Nothing outside the range below should be printed. Output exactly the lines from the line with "commercetools (259, 1715)" to the line with "Business Partners (55, 2147)", both included.

- Opening Delimiter -

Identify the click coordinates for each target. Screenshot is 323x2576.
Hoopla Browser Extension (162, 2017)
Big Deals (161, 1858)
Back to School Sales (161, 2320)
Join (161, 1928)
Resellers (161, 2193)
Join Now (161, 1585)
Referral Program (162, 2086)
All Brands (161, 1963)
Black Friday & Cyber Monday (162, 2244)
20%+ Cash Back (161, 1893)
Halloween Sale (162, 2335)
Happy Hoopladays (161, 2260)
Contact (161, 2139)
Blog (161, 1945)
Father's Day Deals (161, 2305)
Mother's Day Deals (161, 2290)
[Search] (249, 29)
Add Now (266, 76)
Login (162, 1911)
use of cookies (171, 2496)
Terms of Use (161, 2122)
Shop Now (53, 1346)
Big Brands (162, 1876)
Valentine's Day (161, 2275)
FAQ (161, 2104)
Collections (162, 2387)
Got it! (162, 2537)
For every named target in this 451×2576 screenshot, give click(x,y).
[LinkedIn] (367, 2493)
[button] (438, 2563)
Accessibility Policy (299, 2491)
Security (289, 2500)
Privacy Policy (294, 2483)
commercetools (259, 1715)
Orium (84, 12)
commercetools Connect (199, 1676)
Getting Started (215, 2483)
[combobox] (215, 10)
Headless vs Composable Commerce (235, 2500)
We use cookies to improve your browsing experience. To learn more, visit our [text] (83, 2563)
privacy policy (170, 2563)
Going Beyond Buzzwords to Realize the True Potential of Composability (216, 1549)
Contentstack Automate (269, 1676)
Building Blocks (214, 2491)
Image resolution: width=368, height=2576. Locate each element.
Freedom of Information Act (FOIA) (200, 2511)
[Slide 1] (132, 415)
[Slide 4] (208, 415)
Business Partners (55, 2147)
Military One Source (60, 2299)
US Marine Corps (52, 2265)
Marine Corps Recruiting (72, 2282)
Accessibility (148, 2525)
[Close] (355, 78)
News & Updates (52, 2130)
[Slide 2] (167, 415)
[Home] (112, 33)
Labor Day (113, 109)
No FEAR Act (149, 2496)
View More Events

- Closing Delimiter -

## Written answer
commercetools (259, 1715)
Orium (84, 12)
commercetools Connect (199, 1676)
Getting Started (215, 2483)
[combobox] (215, 10)
Headless vs Composable Commerce (235, 2500)
We use cookies to improve your browsing experience. To learn more, visit our [text] (83, 2563)
privacy policy (170, 2563)
Going Beyond Buzzwords to Realize the True Potential of Composability (216, 1549)
Contentstack Automate (269, 1676)
Building Blocks (214, 2491)
Image resolution: width=368, height=2576. Locate each element.
Freedom of Information Act (FOIA) (200, 2511)
[Slide 1] (132, 415)
[Slide 4] (208, 415)
Business Partners (55, 2147)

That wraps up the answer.